§ PROMPT
Only lines holding "target" are wanted; copy each of them from the records below.

MATERIAL SUPPLIED: Begin

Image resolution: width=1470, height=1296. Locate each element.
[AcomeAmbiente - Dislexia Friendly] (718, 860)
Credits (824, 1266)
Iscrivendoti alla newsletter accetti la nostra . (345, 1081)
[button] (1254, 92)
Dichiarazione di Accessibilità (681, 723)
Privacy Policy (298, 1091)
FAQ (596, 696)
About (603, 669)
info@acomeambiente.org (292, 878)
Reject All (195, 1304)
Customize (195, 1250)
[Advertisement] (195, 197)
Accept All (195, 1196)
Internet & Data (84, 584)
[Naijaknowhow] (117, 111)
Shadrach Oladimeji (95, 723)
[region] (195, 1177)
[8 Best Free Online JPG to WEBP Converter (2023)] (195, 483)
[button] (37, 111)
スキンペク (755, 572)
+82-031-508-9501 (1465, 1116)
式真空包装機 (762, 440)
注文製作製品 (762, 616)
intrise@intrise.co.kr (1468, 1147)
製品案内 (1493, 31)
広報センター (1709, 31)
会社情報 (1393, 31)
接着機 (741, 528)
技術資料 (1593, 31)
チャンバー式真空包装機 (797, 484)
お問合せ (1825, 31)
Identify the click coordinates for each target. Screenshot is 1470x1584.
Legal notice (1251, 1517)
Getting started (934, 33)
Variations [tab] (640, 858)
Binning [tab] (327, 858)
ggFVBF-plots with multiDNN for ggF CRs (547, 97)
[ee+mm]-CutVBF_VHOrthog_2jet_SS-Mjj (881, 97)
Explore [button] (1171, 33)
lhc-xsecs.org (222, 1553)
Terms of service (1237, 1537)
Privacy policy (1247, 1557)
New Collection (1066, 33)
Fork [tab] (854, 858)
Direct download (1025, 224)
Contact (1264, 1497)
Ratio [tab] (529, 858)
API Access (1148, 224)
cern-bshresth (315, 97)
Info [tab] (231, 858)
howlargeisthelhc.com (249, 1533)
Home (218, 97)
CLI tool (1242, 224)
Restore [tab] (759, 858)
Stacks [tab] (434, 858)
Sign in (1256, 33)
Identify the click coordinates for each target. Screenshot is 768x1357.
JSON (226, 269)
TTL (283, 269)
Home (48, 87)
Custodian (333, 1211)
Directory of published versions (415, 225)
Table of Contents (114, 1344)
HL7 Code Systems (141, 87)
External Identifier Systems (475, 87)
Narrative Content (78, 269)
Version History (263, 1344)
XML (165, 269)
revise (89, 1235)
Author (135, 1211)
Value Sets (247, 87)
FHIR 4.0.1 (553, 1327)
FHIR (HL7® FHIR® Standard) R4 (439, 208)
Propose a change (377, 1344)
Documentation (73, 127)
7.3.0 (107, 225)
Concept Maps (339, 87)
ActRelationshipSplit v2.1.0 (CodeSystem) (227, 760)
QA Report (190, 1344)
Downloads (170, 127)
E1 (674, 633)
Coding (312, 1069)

MATERIAL SUPPLIED: End

§ ANSWER TO THE PROBLEM
Identify the click coordinates for each target. Screenshot is 1470x1584.
Identify the click coordinates for each target. Screenshot is 768x1357.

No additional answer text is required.